-------- Excerpted data

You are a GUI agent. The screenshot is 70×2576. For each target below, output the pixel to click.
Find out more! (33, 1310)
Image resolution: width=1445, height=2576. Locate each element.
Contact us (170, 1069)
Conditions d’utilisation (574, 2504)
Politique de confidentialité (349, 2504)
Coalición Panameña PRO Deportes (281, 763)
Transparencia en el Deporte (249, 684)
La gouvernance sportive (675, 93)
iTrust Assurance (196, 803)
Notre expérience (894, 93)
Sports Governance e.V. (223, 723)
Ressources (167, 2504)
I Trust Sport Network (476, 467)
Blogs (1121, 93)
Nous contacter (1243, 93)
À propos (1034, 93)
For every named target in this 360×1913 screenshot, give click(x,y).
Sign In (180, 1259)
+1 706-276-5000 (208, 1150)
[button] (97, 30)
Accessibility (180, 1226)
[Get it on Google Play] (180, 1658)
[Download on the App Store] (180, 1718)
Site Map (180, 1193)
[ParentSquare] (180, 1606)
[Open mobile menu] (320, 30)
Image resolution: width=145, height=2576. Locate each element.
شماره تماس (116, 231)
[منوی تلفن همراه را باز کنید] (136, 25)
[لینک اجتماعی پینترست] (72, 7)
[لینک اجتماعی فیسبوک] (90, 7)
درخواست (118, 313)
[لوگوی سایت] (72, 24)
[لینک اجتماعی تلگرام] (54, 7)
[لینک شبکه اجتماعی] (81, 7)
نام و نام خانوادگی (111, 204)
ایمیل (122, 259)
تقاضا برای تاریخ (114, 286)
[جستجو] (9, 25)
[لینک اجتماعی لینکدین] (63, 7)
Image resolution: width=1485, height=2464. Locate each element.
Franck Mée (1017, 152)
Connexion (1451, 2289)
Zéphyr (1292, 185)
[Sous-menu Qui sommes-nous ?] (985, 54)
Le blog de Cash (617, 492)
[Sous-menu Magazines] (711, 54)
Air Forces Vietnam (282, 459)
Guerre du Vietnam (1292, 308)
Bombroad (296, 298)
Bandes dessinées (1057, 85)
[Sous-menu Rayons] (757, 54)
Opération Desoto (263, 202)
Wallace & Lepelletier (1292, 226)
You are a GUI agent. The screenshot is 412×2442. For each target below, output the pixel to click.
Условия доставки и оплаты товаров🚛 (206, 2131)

----------------

What is required — Copy out the full listing so that each line matches exactly.

Response to the task —
You are a GUI agent. The screenshot is 70×2576. For each target below, output the pixel to click.
Find out more! (33, 1310)
Image resolution: width=1445, height=2576. Locate each element.
Contact us (170, 1069)
Conditions d’utilisation (574, 2504)
Politique de confidentialité (349, 2504)
Coalición Panameña PRO Deportes (281, 763)
Transparencia en el Deporte (249, 684)
La gouvernance sportive (675, 93)
iTrust Assurance (196, 803)
Notre expérience (894, 93)
Sports Governance e.V. (223, 723)
Ressources (167, 2504)
I Trust Sport Network (476, 467)
Blogs (1121, 93)
Nous contacter (1243, 93)
À propos (1034, 93)
For every named target in this 360×1913 screenshot, give click(x,y).
Sign In (180, 1259)
+1 706-276-5000 (208, 1150)
[button] (97, 30)
Accessibility (180, 1226)
[Get it on Google Play] (180, 1658)
[Download on the App Store] (180, 1718)
Site Map (180, 1193)
[ParentSquare] (180, 1606)
[Open mobile menu] (320, 30)
Image resolution: width=145, height=2576. Locate each element.
شماره تماس (116, 231)
[منوی تلفن همراه را باز کنید] (136, 25)
[لینک اجتماعی پینترست] (72, 7)
[لینک اجتماعی فیسبوک] (90, 7)
درخواست (118, 313)
[لوگوی سایت] (72, 24)
[لینک اجتماعی تلگرام] (54, 7)
[لینک شبکه اجتماعی] (81, 7)
نام و نام خانوادگی (111, 204)
ایمیل (122, 259)
تقاضا برای تاریخ (114, 286)
[جستجو] (9, 25)
[لینک اجتماعی لینکدین] (63, 7)
Image resolution: width=1485, height=2464. Locate each element.
Franck Mée (1017, 152)
Connexion (1451, 2289)
Zéphyr (1292, 185)
[Sous-menu Qui sommes-nous ?] (985, 54)
Le blog de Cash (617, 492)
[Sous-menu Magazines] (711, 54)
Air Forces Vietnam (282, 459)
Guerre du Vietnam (1292, 308)
Bombroad (296, 298)
Bandes dessinées (1057, 85)
[Sous-menu Rayons] (757, 54)
Opération Desoto (263, 202)
Wallace & Lepelletier (1292, 226)
You are a GUI agent. The screenshot is 412×2442. For each target below, output the pixel to click.
Условия доставки и оплаты товаров🚛 (206, 2131)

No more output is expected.